### Excerpt provided
- - -

Thank you for standing by. Welcome to the 29Metals Limited December quarter report. All participants are in a listen-only mode. There will be a presentation followed by a question and answer section. If you wish to ask a question, you will need to press the star key followed by 1 on your telephone keypad. I would now like to hand the conference over to Mr. Michael Slifirski, Group Manager, Investor Relations. Please go ahead.

Mike Slifirski
Group Manager and Investor Relations, 29Metals

Thanks very much, Winnie. Good morning, ladies and gentlemen. Mike Slifirski here. Welcome to 29Metals December quarter and full year 2022 production report conference call. The call is being recorded and will be available for replay via the 29Metals website and also accessible from the Openbriefing website. 29Metals Managing Director and CEO, Peter Albert, will commence the discussion before passing to Chief Operating Officer, Ed Cooney, who will lead through our operating performance. Ed will pass to our CFO, Peter Herbert, to discuss the financial performance before handing back to Peter Albert to facilitate Q&A. Also in the room is Mark van Heerden and Cliff Tuck, both of whom will be available during Q&A if you've got any specific questions on exploration and sustainability and ESG.

I'd now like to hand over to Peter Albert, please, to commence the discussion. Thanks, Peter.

Peter Albert
Managing Director and CEO, 29Metals

Yeah, thanks. Thanks, Mike, and thanks for the introduction. Welcome, everybody. Thank you for joining us this morning. On today's call, we will cover 29Metals' performance for the December quarter and group guidance for 2023. You will recall we released an operational update to the market on the 21st of December, which was prior to the finalization of our December quarter results full-year outcomes. Plus, we also released preliminary guidance on the 2023 outlook. Starting with safety, a generally encouraging quarter with our TRIFR, Total Recordable Injury Frequency Rate, continuing to reduce, now sitting below 10 per million person hours worked. Our LTIFR increased as a result of 3 lost time injuries in the group for the quarter. Turning to overview of production performance, let me say how pleased we are with the performance in the December quarter.

At our last quarterly, we were on target to achieve a good finish to the year, especially in zinc from Golden Grove. In the December quarter, for the group, we produced 22,000 tons of zinc as well as 8,000 tons of copper. Golden Grove produced its highest quarterly copper equivalent production result for the year at 14,251 tons of copper equivalent. Overall, for the group, we incurred net C1 costs of AUD 66 million, down approximately 30% on the previous quarter, supported by strong by-product credits. Whilst absenteeism concerns, which were always more prevalent at GG than Golden Grove than Cap Copper, have largely abated, labor pressures remain across the industry. Nonetheless, turnover rates at both operating sites appear to be stabilizing in recent months, and we have successfully recruited a number of key roles.

The labor pressures have also put significant pressure on contractors off-site and on-site, as well as regulators in both states. In the September quarter, 2022, we signed a new 5-year contract with Barminco at Golden Grove, which commenced from the 1st of October 2022, and we're now in discussions with Barminco in relation to the contract at Capricorn Copper, which comes up for renewal this quarter. Some more details around production. As noted previously, overall production for the quarter was pleasing, enabling us to deliver against or exceed our 2022 guidance metrics. On a 2022 annual basis, 29Metals met or exceeded our guidance for all metals, i.e. copper of 40,800 tons, zinc of 57,600 tons, both within the lower half of guidance as guided earlier in the year.

- - -

### Data excerpts

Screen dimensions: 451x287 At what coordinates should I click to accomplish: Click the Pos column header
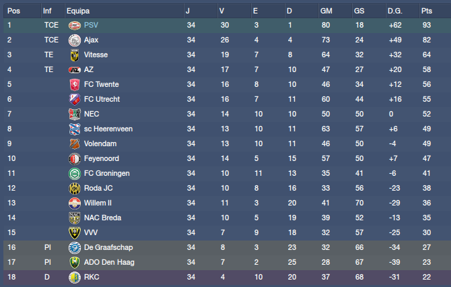13,11
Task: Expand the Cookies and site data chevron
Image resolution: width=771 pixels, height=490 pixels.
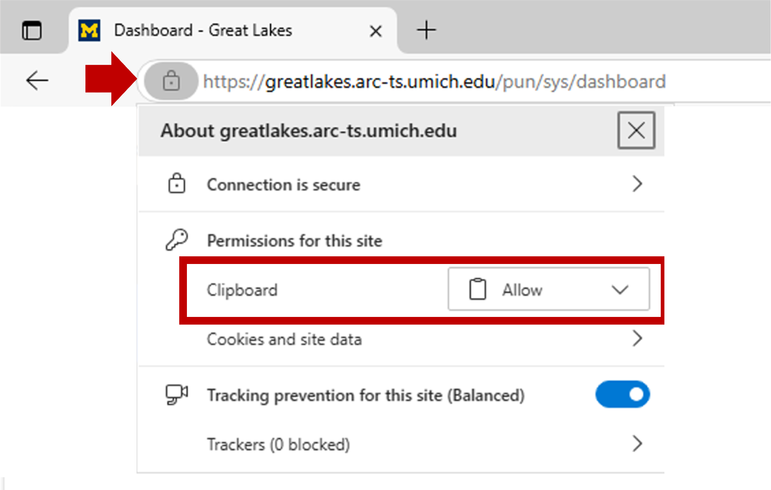Action: click(637, 338)
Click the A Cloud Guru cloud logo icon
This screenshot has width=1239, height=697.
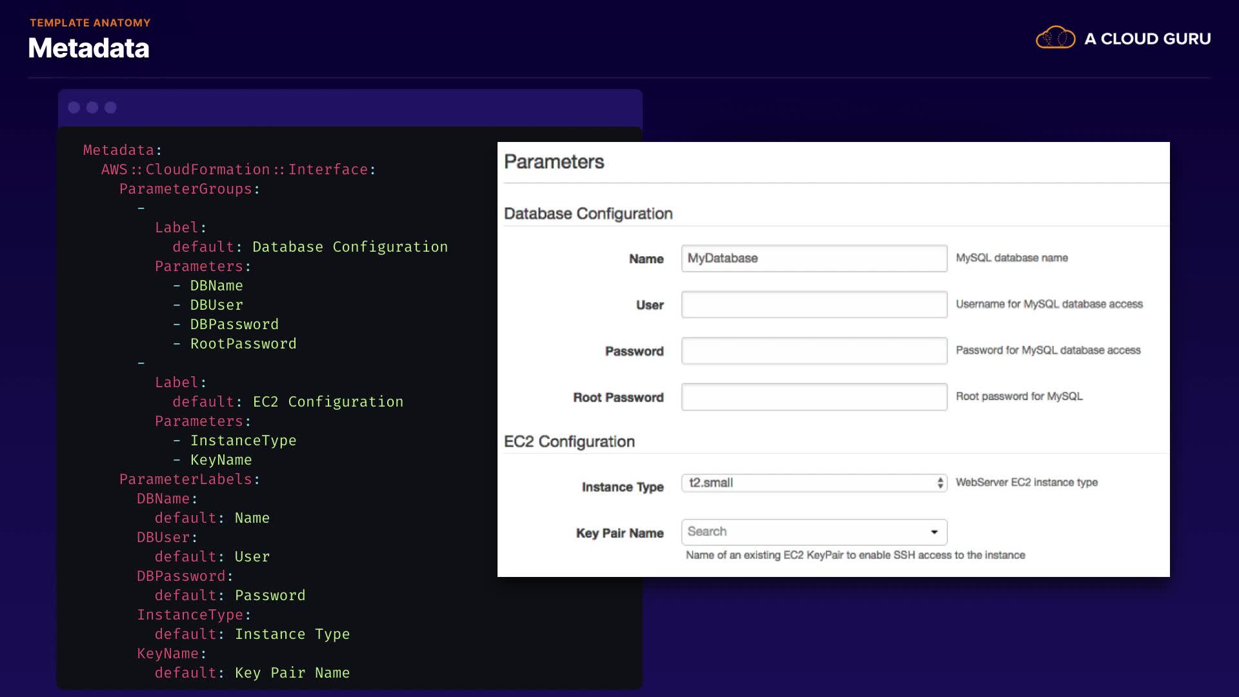pos(1055,38)
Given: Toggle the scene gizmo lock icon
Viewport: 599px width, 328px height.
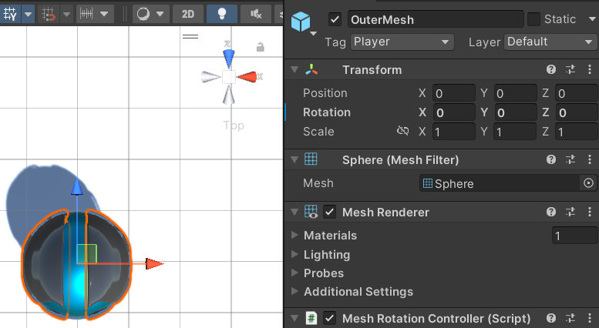Looking at the screenshot, I should (260, 47).
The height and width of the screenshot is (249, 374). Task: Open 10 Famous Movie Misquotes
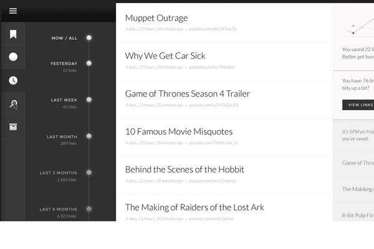point(178,132)
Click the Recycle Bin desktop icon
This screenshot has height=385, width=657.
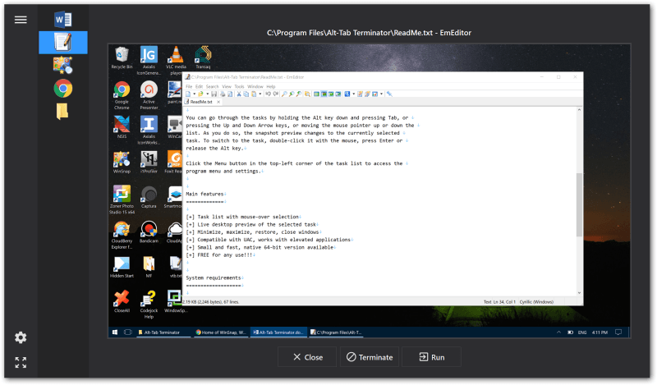pyautogui.click(x=122, y=57)
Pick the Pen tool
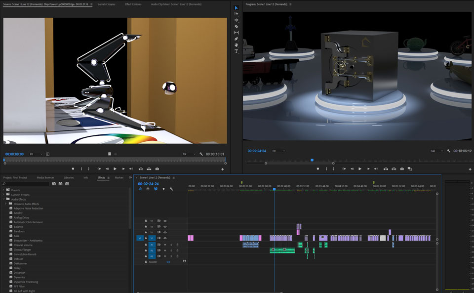 (236, 39)
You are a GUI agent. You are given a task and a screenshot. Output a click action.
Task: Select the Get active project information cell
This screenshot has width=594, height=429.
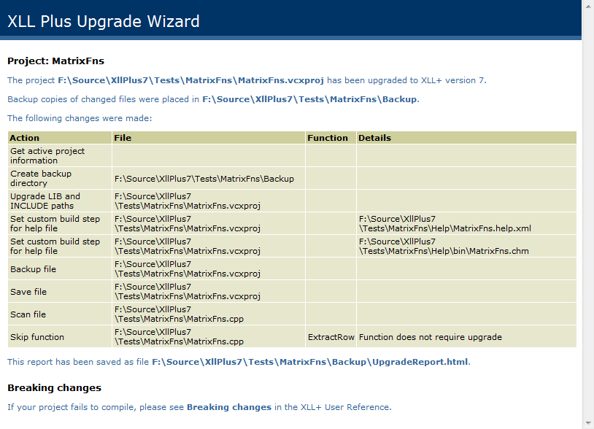pos(47,155)
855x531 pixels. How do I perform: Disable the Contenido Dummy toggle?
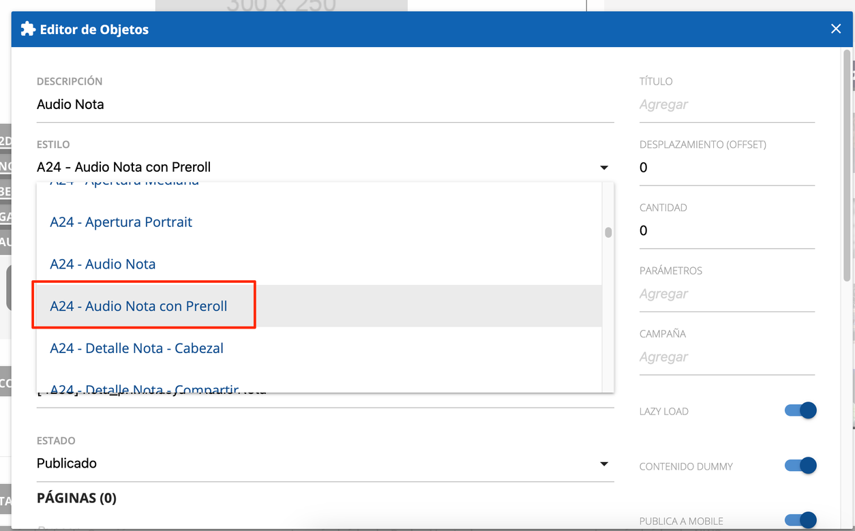click(800, 466)
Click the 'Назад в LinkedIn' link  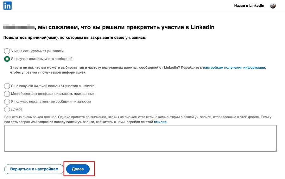(249, 6)
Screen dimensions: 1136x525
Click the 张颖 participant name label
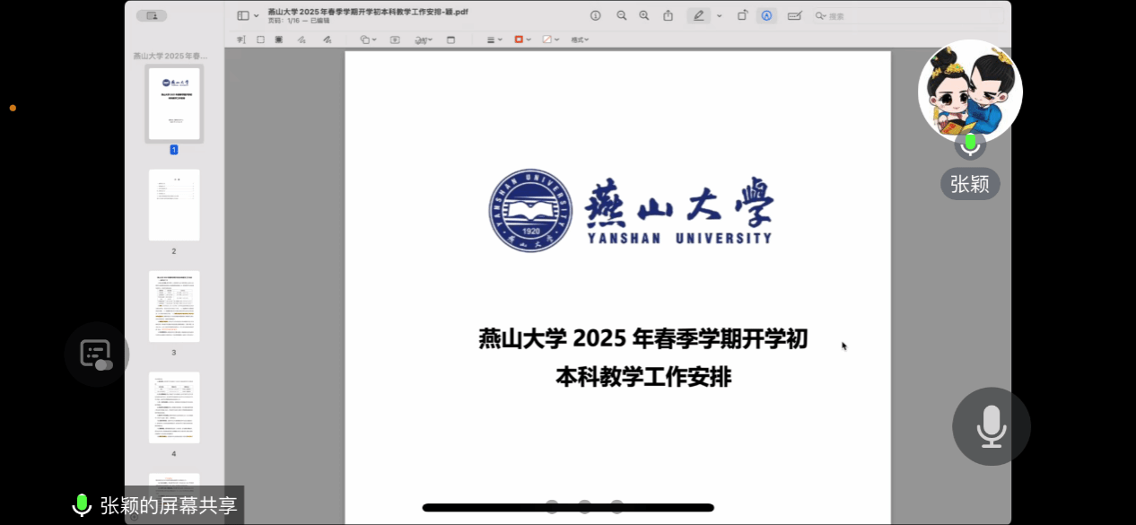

- - -

### Given problem 1
Can you extract, word for word, everything in the 29Metals call transcript from "Thanks very much, Winnie." down to "discussion. Thanks, Peter."?
### Given problem 2
Could you continue the 29Metals call transcript from the point where it stops?
The listing was drawn from a separate source.

### Task result 1
Thanks very much, Winnie. Good morning, ladies and gentlemen. Mike Slifirski here. Welcome to 29Metals December quarter and full year 2022 production report conference call. The call is being recorded and will be available for replay via the 29Metals website and also accessible from the Openbriefing website. 29Metals Managing Director and CEO, Peter Albert, will commence the discussion before passing to Chief Operating Officer, Ed Cooney, who will lead through our operating performance. Ed will pass to our CFO, Peter Herbert, to discuss the financial performance before handing back to Peter Albert to facilitate Q&A. Also in the room is Mark van Heerden and Cliff Tuck, both of whom will be available during Q&A if you've got any specific questions on exploration and sustainability and ESG.

I'd now like to hand over to Peter Albert, please, to commence the discussion. Thanks, Peter.

### Task result 2
Gold of 26,600 ounces and silver of 1.57 million ounces met or exceeded guidance. The strong finish to production for the year supported copper equivalent production for the quarter of 19,700 tons, with full-year copper equivalent of 73,400 tons compared to 2021 copper equivalent production of 68,200 tons. Ed will discuss production outcomes in more detail shortly. Turning to commodity prices, copper prices have been slowly but surely climbing during the last quarter, with copper rising from about $3.47 a pound to $3.80 a pound, and more recently, as high as $4.28 a pound. Zinc during the quarter was broadly flat at around $1.35 a pound but has risen in recent weeks to as high as $1.53 a pound.

Notwithstanding commodity prices recovering as many industry participants had predicted, our focus in any price environment is on delivering production and managing costs. We remain very positive about the outlook for the commodities we produce, supported by the inevitable demand requirements for copper to support the transition to a greener global economy. Turning to costs, and in relation to costs, net C1 mine operating costs have been well managed with a reduction of about 33% over the previous quarter, supported by strong by-product credits.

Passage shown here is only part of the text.